• SHORT TASK: Rewrite the entries from the line containing "Given: Expand the All categories dropdown" through the line containing "click(386, 295)" with "dropdown" replaced by "menu", changing nothing else.

+-------+

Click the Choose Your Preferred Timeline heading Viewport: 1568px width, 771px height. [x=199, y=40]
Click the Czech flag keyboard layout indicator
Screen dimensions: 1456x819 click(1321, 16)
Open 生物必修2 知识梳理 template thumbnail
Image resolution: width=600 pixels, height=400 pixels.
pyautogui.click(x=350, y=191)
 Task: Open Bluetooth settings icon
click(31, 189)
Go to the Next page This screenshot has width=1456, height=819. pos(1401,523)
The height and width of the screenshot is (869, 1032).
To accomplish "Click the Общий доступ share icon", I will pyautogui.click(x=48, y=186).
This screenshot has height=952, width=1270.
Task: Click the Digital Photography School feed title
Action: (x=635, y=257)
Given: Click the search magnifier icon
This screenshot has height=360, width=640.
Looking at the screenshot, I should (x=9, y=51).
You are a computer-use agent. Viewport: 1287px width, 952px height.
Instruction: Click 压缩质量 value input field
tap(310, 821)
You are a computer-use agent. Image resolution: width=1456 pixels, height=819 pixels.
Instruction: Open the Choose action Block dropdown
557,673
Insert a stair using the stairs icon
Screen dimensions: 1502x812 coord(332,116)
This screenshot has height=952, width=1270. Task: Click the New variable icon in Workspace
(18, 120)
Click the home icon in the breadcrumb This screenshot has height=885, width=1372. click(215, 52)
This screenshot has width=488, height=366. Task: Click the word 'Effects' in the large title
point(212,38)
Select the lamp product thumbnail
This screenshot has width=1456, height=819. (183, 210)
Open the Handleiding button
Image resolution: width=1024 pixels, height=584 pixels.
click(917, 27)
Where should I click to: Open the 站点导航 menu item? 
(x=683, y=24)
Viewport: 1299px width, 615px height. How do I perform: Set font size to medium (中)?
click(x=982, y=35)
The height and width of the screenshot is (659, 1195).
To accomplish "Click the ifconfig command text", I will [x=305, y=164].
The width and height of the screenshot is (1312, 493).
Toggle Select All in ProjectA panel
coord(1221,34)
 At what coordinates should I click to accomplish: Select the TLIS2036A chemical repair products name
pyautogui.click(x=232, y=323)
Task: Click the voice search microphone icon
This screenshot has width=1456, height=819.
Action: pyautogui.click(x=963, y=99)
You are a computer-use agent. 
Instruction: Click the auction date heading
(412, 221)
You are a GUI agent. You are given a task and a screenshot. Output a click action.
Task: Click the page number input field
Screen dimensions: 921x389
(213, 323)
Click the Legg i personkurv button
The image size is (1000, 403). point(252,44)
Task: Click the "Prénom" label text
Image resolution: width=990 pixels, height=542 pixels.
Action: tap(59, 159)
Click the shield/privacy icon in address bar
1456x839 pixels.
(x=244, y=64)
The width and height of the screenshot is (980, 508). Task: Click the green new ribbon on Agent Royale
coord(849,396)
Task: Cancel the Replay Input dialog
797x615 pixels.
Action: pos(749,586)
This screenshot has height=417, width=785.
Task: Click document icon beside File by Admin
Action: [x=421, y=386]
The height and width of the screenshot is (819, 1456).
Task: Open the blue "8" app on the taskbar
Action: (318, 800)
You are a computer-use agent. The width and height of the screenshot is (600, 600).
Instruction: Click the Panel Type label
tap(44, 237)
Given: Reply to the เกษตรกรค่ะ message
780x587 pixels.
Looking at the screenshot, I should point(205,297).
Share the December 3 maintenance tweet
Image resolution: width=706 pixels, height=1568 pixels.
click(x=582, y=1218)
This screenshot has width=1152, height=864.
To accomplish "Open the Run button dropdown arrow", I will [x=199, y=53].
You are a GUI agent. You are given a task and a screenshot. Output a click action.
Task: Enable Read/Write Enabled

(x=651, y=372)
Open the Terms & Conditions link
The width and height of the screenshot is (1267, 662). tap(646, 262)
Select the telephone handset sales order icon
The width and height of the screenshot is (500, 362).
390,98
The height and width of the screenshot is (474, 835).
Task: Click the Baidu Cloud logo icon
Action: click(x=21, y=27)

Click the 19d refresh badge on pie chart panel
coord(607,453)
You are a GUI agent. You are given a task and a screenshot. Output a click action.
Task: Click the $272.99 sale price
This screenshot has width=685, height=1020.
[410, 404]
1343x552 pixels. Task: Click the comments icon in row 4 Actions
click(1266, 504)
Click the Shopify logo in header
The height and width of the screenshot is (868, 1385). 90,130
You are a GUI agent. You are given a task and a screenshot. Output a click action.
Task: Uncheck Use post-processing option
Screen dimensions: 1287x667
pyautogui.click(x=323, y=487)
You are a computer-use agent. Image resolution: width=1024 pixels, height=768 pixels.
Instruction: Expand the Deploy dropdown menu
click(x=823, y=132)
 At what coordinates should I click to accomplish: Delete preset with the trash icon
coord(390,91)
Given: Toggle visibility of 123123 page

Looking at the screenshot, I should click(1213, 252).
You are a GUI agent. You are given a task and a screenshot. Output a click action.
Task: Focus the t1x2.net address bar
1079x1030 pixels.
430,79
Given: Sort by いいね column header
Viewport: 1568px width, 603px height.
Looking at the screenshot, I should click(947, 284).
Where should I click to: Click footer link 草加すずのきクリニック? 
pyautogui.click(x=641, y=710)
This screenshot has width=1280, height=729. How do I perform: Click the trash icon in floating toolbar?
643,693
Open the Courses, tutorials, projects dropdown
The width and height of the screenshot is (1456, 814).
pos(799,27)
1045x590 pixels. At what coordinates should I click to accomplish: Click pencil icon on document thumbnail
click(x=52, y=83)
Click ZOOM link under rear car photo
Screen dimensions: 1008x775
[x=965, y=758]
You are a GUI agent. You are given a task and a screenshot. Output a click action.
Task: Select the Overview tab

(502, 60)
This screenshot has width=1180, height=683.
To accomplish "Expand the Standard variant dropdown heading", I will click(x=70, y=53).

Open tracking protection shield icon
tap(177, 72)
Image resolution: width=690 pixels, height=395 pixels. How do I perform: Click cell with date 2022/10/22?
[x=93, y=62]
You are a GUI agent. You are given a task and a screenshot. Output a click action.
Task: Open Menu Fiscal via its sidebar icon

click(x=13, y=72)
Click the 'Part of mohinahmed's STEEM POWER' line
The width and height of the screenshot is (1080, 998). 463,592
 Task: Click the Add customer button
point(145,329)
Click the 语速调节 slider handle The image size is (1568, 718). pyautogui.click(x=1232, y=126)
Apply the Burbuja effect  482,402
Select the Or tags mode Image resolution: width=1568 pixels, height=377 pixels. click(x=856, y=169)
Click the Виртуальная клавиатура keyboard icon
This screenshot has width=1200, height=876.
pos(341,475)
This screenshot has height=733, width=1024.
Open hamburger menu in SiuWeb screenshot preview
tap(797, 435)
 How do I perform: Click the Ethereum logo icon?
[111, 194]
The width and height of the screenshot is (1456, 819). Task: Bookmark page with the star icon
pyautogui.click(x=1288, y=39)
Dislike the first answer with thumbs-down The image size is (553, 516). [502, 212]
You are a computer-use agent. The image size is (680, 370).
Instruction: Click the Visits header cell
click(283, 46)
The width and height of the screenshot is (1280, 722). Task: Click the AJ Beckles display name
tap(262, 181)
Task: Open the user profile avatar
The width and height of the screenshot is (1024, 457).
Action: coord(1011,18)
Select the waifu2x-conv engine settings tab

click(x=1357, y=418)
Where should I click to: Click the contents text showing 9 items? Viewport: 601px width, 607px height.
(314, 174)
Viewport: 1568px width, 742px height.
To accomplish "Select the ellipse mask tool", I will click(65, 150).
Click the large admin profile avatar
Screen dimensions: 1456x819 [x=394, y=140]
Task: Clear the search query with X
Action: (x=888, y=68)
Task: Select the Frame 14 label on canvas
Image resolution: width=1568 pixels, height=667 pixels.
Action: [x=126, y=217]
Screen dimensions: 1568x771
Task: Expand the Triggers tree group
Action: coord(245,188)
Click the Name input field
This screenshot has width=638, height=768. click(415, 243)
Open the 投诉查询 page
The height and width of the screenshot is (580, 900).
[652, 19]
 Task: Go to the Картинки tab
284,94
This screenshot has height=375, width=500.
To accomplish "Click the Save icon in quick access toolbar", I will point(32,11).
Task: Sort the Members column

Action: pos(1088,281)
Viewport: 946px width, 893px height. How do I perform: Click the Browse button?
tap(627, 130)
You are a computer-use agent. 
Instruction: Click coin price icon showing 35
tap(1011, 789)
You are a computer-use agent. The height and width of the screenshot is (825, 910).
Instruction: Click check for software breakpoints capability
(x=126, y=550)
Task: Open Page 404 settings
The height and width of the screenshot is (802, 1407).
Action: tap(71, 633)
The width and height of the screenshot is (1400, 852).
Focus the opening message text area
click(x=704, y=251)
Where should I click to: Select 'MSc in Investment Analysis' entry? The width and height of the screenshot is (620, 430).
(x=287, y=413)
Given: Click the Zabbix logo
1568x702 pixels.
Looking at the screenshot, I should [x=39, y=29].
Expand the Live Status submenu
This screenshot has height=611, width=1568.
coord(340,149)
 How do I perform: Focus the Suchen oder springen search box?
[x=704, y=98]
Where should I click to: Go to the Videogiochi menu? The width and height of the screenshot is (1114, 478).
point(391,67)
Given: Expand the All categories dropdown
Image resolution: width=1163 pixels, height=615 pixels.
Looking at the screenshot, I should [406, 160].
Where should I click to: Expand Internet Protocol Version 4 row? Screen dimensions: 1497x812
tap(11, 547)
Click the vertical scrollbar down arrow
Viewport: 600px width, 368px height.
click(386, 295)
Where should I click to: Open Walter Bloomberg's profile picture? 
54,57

+-------+

• EXPECTED OUTPUT:
Given: Expand the All categories menu
Image resolution: width=1163 pixels, height=615 pixels.
Looking at the screenshot, I should [406, 160].
Where should I click to: Expand Internet Protocol Version 4 row? Screen dimensions: 1497x812
tap(11, 547)
Click the vertical scrollbar down arrow
Viewport: 600px width, 368px height.
click(386, 295)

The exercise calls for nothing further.